"Patriotism consists not in waving the flag, but in striving that our country shall be righteous as well as strong."

James Bryce

It is fitting on the 246th anniversary of the signing of the Declaration of Independence to reflect on what it means to be an American patriot.    

Survey any random group of Americans and you’ll hear; “Love of country.”, “Serving in the military”, “My country, right or wrong”, “Being ready to die for the country”, “Obeying the law”, ”Criticizing or peacefully demonstrating when I believe the government is wrong”, and “Supporting our troops”.  

Neither such predictable catchphrases nor displays of red, white and blue flags and buntings, mechanically reciting the Pledge of Allegiance and standing for our National Anthem, while exhibiting respect for the flag and anthem, can define someone as a patriot.  Similarly, chants of “USA!  USA!” commonplace at international sporting events and political rallies falls short of qualifying one as an American patriot.

The former president liberally sprinkled the word “patriot” into speeches and Tweets as a means of bolstering the egos of those he was trying to impress or his political supporters or to convince others to do his bidding; as he did on January 6th, 2021 telling his Vice President, “You can either go down in history as a patriotor you can go down in history as a pussy.”  The mob which bought into his stolen election fiction and then violently stormed the Capitol were conned into believing doing so was their patriotic duty. 

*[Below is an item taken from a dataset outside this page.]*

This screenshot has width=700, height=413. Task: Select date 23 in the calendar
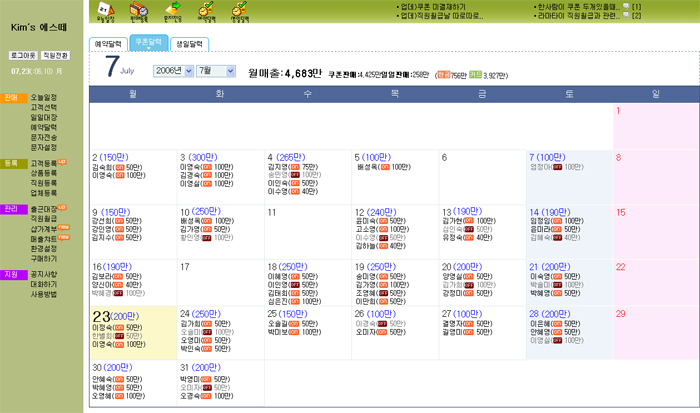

If our fragile Republic is to survive, patriotism must stand for more than jingoism, displaying national symbols or the pursuit personal or partisan political ambitions.

Patriotism needs to reflect an unwavering allegiance to the Constitution, preservation of the ideals on which our country was founded, respect for our democratic institutions and, where members of the military and those holding public office are concerned, loyalty to their oaths of office, even in the face of personal danger, public or political ridicule or reelection concerns.

How few of today's politicians would have the courage and character to "pledge to each other our Lives, our Fortunes and our sacred Honor." to do what is right for our republic as did the fifty-six signors of the Declaration of Independence?